Marché du Porc Breton Handelsraum Marché du Porc Breton
Bild: Archiv

Nachdem es bei der französischen Schlachtschweinenotierung am Marché du Porc Breton (MPB) in jüngster Zeit wiederholt zu „Drohungen und persönlichen Angriffen“ auf Händler und Besucher durch erzürnte Landwirte gekommen ist, wird die Preisfindung vorerst ohne die Anwesenheit von Marktbeteiligten und Beobachtern fortgesetzt. Wie die regionalen Schweineausschüsse (CRP) der Bretagne und des Pays de Loire zusammen mit dem MPB mitteilten, werden die folgenden Notierungen ausschließlich digital durchgeführt.

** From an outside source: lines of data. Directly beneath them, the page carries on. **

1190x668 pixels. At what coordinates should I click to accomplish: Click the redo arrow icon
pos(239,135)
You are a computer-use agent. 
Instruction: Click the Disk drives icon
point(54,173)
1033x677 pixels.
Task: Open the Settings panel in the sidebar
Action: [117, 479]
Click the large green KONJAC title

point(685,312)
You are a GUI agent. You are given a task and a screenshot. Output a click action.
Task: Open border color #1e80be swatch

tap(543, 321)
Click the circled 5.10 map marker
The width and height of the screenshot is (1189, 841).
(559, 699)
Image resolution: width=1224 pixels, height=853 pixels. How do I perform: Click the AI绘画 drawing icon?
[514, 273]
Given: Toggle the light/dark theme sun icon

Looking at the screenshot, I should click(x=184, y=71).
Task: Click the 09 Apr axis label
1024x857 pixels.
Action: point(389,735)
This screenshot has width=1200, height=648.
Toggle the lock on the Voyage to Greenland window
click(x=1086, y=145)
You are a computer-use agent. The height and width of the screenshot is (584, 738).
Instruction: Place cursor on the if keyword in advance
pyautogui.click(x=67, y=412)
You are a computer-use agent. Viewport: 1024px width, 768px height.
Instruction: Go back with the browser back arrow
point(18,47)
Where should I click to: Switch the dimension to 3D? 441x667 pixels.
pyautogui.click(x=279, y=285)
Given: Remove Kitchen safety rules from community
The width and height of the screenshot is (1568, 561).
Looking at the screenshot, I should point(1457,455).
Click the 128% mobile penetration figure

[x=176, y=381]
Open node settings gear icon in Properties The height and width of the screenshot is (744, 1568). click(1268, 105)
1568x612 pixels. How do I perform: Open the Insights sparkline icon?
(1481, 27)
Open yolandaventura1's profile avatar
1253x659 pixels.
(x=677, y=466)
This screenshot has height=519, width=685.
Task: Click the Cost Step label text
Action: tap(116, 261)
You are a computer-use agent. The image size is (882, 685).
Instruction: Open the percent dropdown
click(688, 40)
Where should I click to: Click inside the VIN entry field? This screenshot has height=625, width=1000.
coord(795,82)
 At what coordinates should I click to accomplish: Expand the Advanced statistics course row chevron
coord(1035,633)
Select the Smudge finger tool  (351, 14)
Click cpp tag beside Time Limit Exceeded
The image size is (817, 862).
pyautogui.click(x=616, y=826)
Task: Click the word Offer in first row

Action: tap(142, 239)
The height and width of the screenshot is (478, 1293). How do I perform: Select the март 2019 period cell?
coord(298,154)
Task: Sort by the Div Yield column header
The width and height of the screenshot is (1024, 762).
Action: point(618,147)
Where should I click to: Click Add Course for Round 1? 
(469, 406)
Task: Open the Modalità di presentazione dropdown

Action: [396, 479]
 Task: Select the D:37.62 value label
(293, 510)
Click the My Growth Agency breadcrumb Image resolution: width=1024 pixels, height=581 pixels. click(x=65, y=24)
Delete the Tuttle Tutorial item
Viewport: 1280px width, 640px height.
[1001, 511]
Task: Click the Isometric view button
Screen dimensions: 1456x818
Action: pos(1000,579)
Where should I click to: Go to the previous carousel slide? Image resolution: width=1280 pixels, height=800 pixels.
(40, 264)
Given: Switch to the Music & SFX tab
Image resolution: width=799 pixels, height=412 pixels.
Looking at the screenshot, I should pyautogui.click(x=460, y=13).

Die nationale Preisfindung für Schlachtschweine in Frankreich erfolgt durch eine Auktion, bei der Gruppen von schlachtreifen Tieren versteigert werden. Dies geschieht digital in einem Computersystem. Allerdings sitzen meist auch Käufer im Versteigerungsraum und geben vor Ort in Plerin ihre Gebote über Terminals ab. Laut CRP wurden in den vergangenen Wochen mehrere Notierungsrunden durch aufgebrachte Erzeuger gestört, die sich vor allem über die aus ihrer Sicht zu niedrigen Preise beschwerten. „Der MPB kann in keiner Weise als politisches Forum genutzt werden, nicht einmal in Zeiten der bevorstehenden Wahlen zu den Landwirtschaftskammern", heißt es in der auch vom MPB getragenen Erklärung der regionalen Schweineausschüsse.